For instance, water currents shape microalgal species populations and distributions. Fishing communities use the currents when building floating fish farms. Lower current speeds are preferred for fish farms, but this also means weak dispersal of algal biomass, which increases the likelihood of harmful algal bloom.

“So, these pieces of the puzzle, they fit,” she says. “But they fit awkwardly, in the sense that what makes aquaculture successful is also what puts it at risk.”

Investment in a transdisciplinary experiment

Figuring out this tension on a global scale is crucial to food supplies and overall sustainability.

Before the pandemic, Suhaimi followed coastal fishing communities. She learned about their way of interacting with the coastal waters and studied their practices, habits, and knowledge. She discovered immense creativity in these communities, as well as established scientific practices. While Suhaimi’s colleagues in microbiology rely on their water sampling filters to document changes, coastal communities observe changes in the coloration, or they experience changes through their interactions with the water where they make a living.
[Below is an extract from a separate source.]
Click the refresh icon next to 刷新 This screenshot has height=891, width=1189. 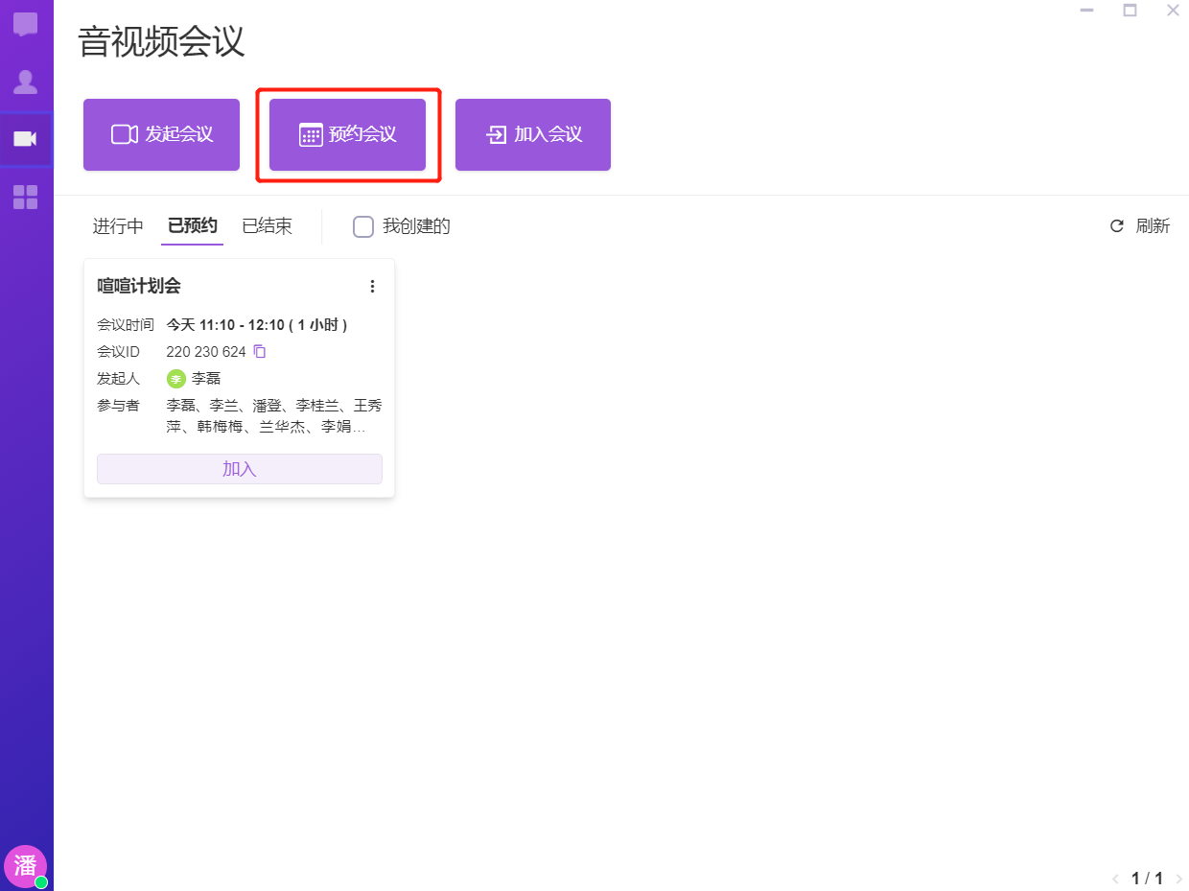[1116, 226]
For Suhaimi, a multiplicity of sciences tell the story of coastal conditions over time, and all voices are needed in the search for solutions.
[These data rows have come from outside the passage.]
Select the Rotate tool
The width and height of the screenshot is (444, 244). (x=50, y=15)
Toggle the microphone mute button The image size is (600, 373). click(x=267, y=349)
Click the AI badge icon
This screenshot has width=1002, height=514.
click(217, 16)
In the long run, when she is able to narrow down decisive factors, Suhaimi’s findings can inform policymaking in terms of managing human activities in coastal waters. Her research can determine the kind of environmental monitoring that would be necessary to keep both scientists and the public informed.

While UC Santa Cruz previously didn’t have a department focused on Southeast Asian studies, the campus is nevertheless particularly well equipped to offer unconventional contributions to the field. SEACoast is drawing on the university’s expertise and recognition in ocean science, social justice, and environmental studies, as well as its tradition of bridging departmental divides with a mindset for collaboration.
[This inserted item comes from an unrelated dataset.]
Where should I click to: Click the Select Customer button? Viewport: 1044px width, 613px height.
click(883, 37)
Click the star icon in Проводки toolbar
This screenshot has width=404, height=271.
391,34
Building blocks of a new research hub

SEACoast has established its presence as an institution on campus and is quickly becoming a lively intellectual center, thriving on exactly what it set out to do: galvanize diverse academic experts interested in charting new territory. Reaching beyond institutional structures provides an opportunity for creatively thinking about human-caused environmental challenges.

SEACoast’s slow seminar on harmful algal blooms, led by Marilou Sison-Mangus, assistant professor of ocean sciences, ultimately led to the funding of a collaboration grant for Suhaimi.

For Tsing, one of the most exciting developments of SEACoast’s inaugural year has been facilitating the
hiring of a new faculty member in UC Santa Cruz’s History Department. Kathleen Gutierrez is a
scholar of Southeast Asian environmental history, and her research focuses on botanical
collecting in the Philippines across colonial and post-colonial eras.

Tsing is thrilled with the positive reception at UC Santa Cruz and the rapid growth of the intellectual hub in producing promising international dialogues and collaborations. She has many plans for the center. She’s fundraising for scholarships and is in negotiations with Indonesian government agencies to include UC Santa Cruz among universities authorized to enroll Indonesian students in environmental sciences.

SEACoast continues to break open departmental discourse into collaborative discourse. Their research promises to improve the livelihood of Southeast Asian coastal communities by helping them preserve and rebuild diverse and vibrant ecological zones and manage sustainable food systems.

“If we are able to make even some small dents in how natural scientists, social scientists, humanists, and artists can work together, that would be extraordinary,“ Tsing says.